One thing we notice regularly in our school safety, security, climate, culture and emergency preparedness assessment work are opportunities to improve the level of empowerment of school employees to improve school safety. From preventive actions to life and death decision making, we regularly see significant gaps that relate to the empowerment of school employees to protect themselves and others.
We also often see this in school safety litigation work, unfortunately, this is often after someone has been seriously injured or killed and school safety related lawsuits have been filed. I recall a risk management instructor relating a case from Utah where a school district settled a case for millions of dollars after a student died from a medical emergency. In this truly extreme case, the district’s superintendent had put a policy in place that no one in the district could call 911 without his permission. This policy had apparently been implemented because the superintendent had been embarrassed when he could not respond to a reporter who asked him why police had been called to a school because he was not yet aware of the situation.
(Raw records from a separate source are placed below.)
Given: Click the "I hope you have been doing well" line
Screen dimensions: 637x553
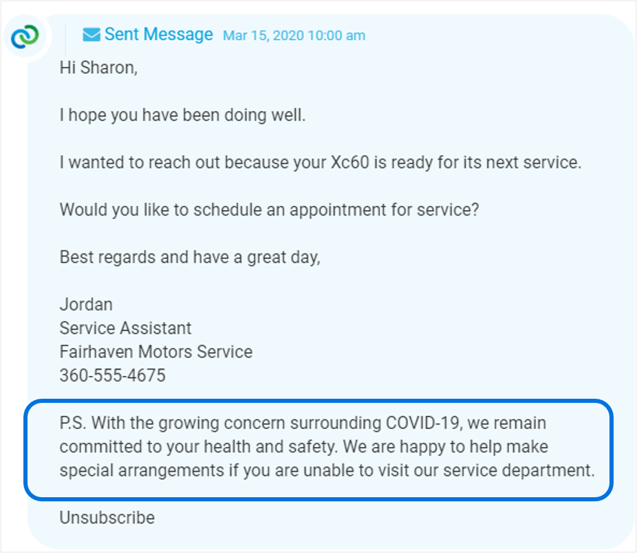Looking at the screenshot, I should pyautogui.click(x=182, y=115).
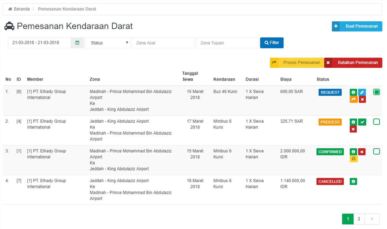
Task: Click into the Zona Asal input field
Action: pyautogui.click(x=163, y=43)
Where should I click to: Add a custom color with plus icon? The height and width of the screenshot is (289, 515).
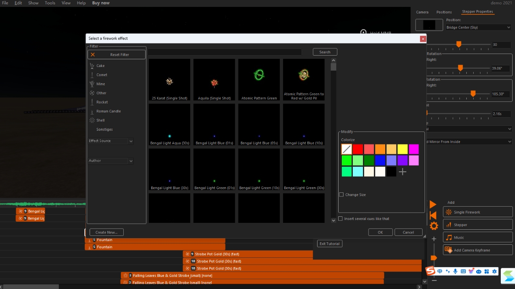pos(402,172)
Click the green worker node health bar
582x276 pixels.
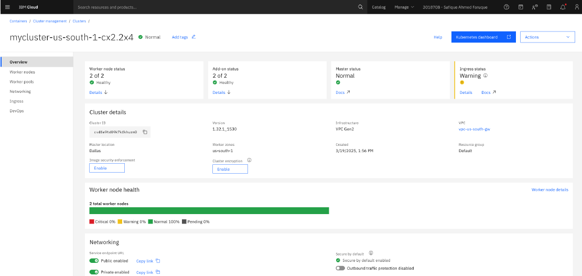point(209,210)
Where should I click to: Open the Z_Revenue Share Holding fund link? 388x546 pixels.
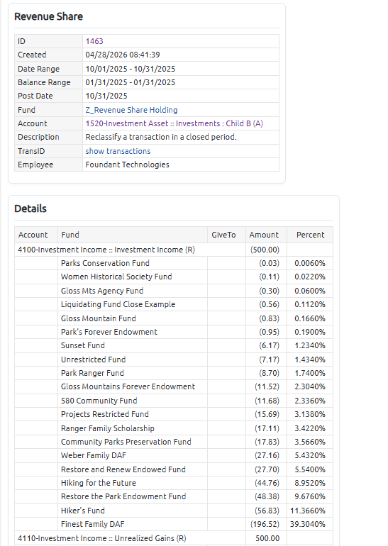pos(131,110)
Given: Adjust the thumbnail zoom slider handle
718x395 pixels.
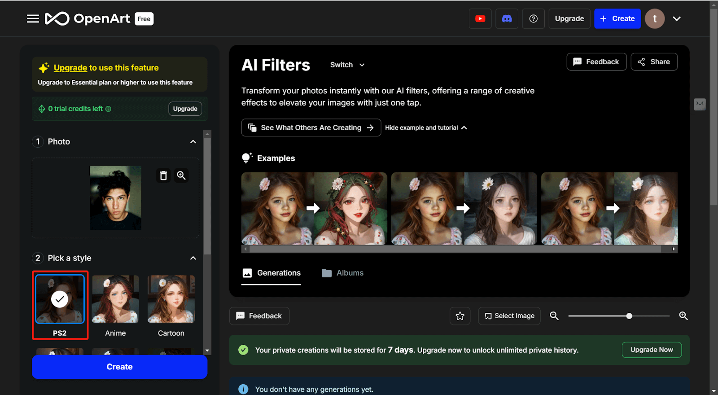Looking at the screenshot, I should pyautogui.click(x=629, y=316).
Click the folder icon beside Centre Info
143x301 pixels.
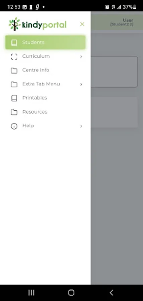coord(14,71)
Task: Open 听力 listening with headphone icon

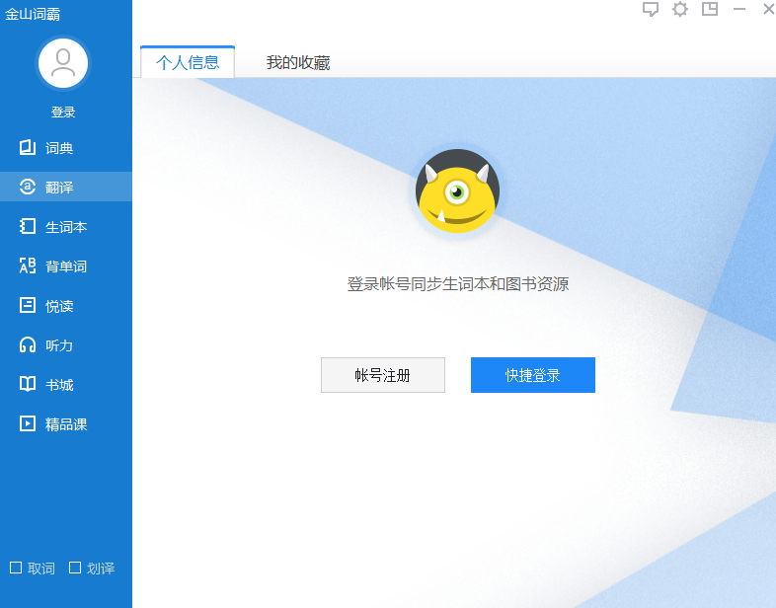Action: (28, 345)
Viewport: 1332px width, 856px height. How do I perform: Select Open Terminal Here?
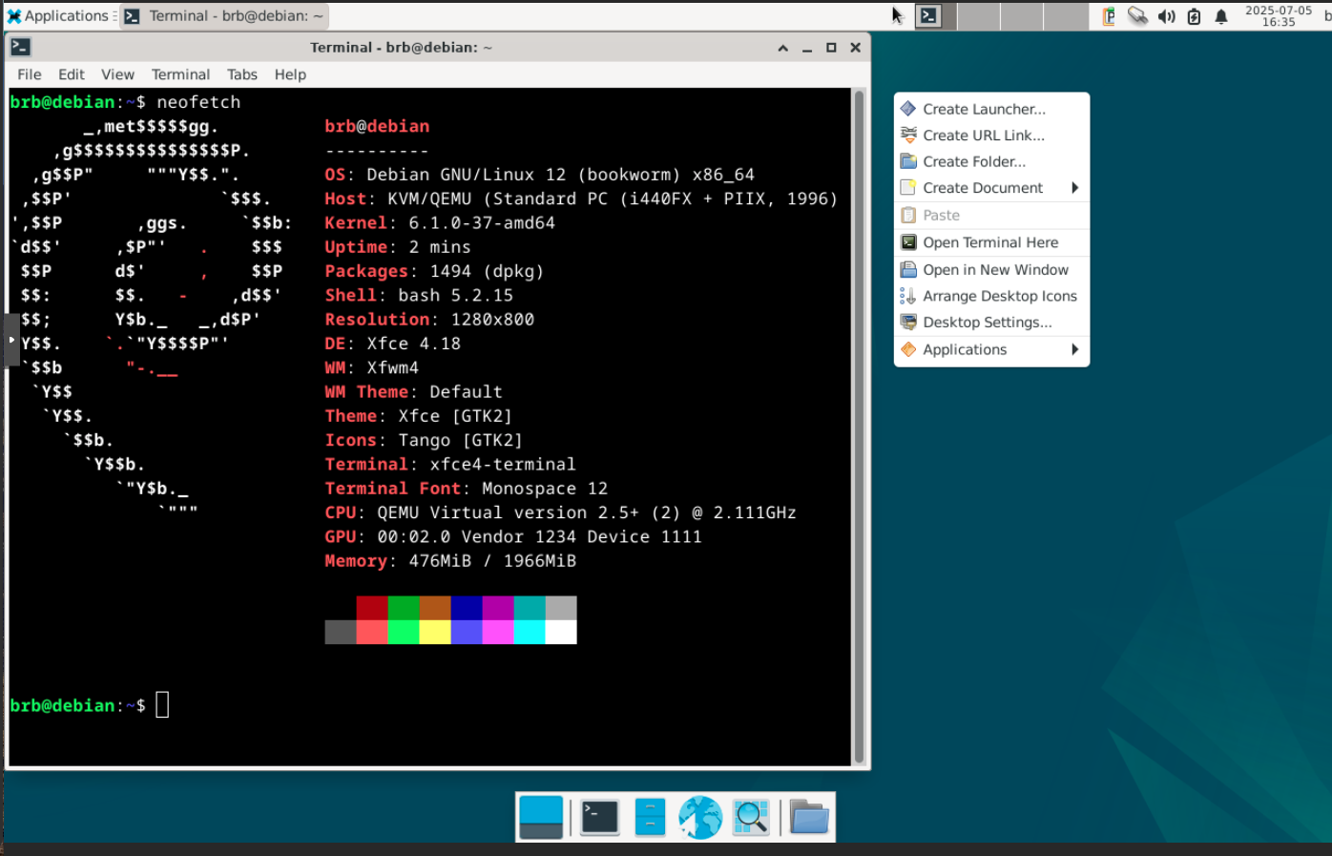tap(990, 242)
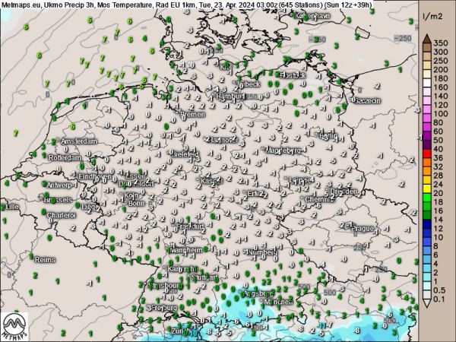
Task: Click the Prague city label
Action: (360, 226)
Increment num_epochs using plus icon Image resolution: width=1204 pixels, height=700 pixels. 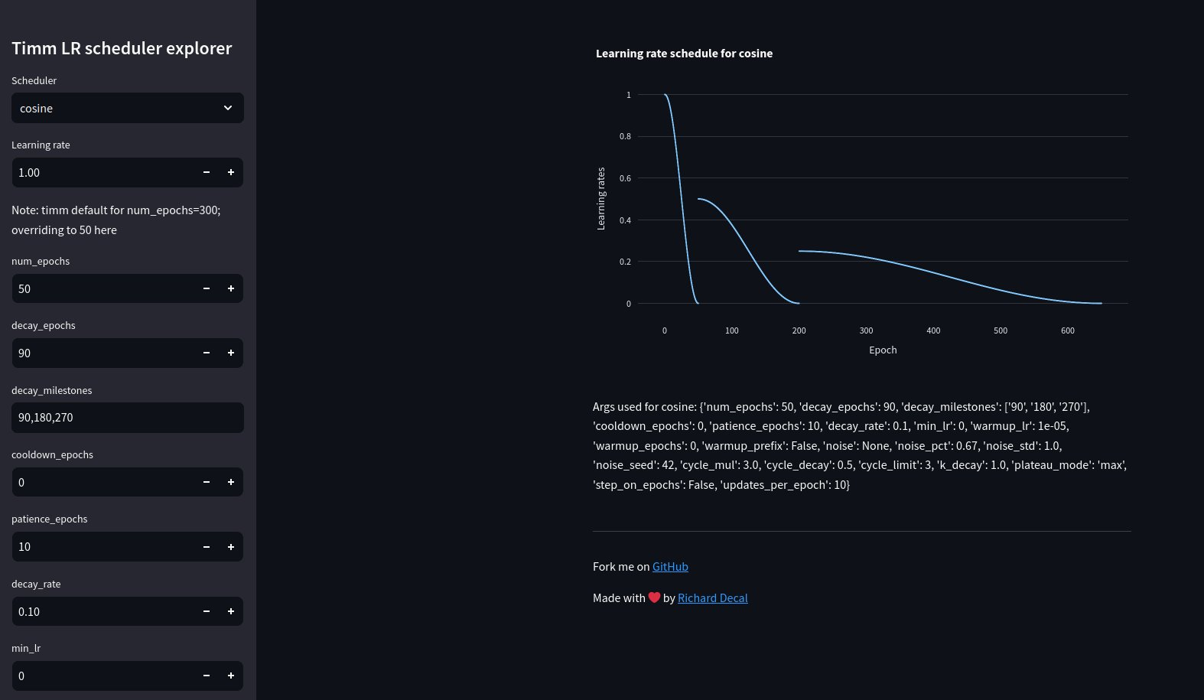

When a student stopped breathing, there was an extended delay in calling for an ambulance while the superintendent was located.
While this is an extreme example, it is far from the most deadly. There have been other instances where the response by public safety officials was delayed while school employees tried to locate an administrator to make a life and death decision.
These deadly delays can be made less likely through proper planning, structure, training and most of all by clear empowerment of school staff that they can summon life-saving assistance or take action to otherwise save when it is appropriate.